How do brands choose a design for sustainable living?

   



By Ian Birkett, Corporate Culture 

The likes of Unilever and Marks & Spencer are amongst the ranks of blue-chip brands looking to bring sustainability firmly into the centre of their long-term business plans.

Unilever’s Sustainable Living Plan and Marks & Spencer’s Plan A set out their visions for helping consumers live more sustainable lives. Furthermore, these blueprints highlight how they are more responsibly using vital resources such as water and energy in their manufacturing processes.
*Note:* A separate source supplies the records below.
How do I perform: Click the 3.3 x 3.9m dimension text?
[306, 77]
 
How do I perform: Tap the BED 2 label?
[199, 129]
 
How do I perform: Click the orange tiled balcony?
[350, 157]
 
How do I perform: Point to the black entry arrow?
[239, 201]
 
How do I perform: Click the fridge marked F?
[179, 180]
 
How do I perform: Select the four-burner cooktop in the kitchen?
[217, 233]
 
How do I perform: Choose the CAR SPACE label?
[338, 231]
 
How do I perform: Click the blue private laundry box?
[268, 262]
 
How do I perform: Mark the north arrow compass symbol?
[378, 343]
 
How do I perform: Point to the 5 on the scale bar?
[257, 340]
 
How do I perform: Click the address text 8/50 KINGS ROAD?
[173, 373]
These are just two examples of big business acknowledging the hot topics of sustainability and changing consumer behaviour. Long-term success and sustainability are becoming inextricably linked; firms are now more forward-looking as they seek to protect resources and their markets by scanning decades ahead, rather than focussing solely on 12-month balance sheets. But how are they using design in this process?

Design has a crucial role to play in helping people make small changes to their lives that collectively have a major effect on their world. Sometimes it’s a case of presenting consumers with a new campaign or concept they won’t have thought of; but just as often these days they have already committed to making changes, and so brands must design products to meet that mindset.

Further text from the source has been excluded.